Evaluate the integral
$$ P(\gamma)=\int_{W(-1/\gamma)}^{W(1/\gamma)}\frac{e^{-u} \,\text{d}u}{\sqrt{1-(\gamma u e^{u})^2}} $$
where $\gamma$ is a real number not equal to $0$ and has whatever properties it needs to have to make the product logs in the limits defined. Note that the limits are exactly where the denominator of the integrand goes to zero. No way there's an elementary anti-derivative so there's probably some sort of contour integration involved but I can't quite figure it out. I can express the integral as an infinite sum of special functions by expanding the square root, but I was wondering if there was a more compact form.
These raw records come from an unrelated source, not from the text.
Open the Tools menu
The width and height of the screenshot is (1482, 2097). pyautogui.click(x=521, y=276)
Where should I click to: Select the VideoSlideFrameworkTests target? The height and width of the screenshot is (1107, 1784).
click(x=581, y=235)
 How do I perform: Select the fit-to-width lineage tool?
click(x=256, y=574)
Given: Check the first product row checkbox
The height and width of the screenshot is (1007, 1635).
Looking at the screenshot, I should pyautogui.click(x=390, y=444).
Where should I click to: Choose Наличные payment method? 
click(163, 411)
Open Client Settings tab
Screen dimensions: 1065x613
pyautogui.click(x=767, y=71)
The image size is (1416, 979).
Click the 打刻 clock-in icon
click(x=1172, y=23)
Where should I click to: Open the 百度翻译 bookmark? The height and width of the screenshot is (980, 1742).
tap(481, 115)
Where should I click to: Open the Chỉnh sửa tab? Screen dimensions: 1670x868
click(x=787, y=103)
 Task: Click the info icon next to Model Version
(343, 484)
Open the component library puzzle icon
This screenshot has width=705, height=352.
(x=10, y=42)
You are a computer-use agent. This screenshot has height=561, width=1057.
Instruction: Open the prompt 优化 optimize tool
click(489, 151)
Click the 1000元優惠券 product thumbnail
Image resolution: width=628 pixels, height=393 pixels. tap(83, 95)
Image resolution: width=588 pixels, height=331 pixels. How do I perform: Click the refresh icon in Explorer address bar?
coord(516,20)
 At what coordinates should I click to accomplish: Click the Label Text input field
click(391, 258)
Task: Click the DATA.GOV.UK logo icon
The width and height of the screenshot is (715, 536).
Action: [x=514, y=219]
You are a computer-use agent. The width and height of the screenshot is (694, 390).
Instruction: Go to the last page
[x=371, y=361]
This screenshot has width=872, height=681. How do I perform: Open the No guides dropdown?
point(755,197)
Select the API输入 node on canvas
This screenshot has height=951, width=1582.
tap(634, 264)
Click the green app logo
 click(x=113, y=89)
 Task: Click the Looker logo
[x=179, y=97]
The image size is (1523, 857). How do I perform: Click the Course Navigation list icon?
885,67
Given that $\gamma\geq e$, we have: $$ I = \int_{-1}^{1}W(t/\gamma)W'(t/\gamma)\frac{dt}{t\sqrt{1-t^2}},$$ and since: $$ W(z)W'(z) = -\sum_{n=1}^{+\infty}\frac{(-1)^n (n+1)^{n-1}}{(n-1)!}z^n,$$ it follows that: $$\begin{eqnarray*} I &=& -\sum_{n=1}^{+\infty}\frac{(-1)^n (n+1)^{n-1}}{\gamma^n (n-1)!}\int_{-1}^{1}\frac{z^{n-1}}{\sqrt{1-z^2}}\\&=&\sum_{m=0}^{+\infty}\frac{ (2m+2)^{2m}}{\gamma^{2m+1} (2m)!}\int_{-1}^{1}\frac{z^{2m}}{\sqrt{1-z^2}}\\&=&\sum_{m=0}^{+\infty}\frac{ (2m+2)^{2m}}{\gamma^{2m+1} (2m)!}\int_{-\pi/2}^{\pi/2}\sin^{2m}(\theta)\,d\theta\\&=&\pi\sum_{m=0}^{+\infty}\frac{ (m+1)^{2m}}{\gamma^{2m+1}(m!)^2},\tag{1}\end{eqnarray*}$$ that is not so terrible to deal with, but I do not think has a "nice" expression - I wonder if $\frac{1}{\pi}I(\gamma)$ can be expressed as the inverse of an elementary function, but I found that $$ I(\gamma)\approx \frac{\pi}{\sqrt{\gamma^2-e^2}}$$ is a very good approximation (especially for $\gamma\geq 5$).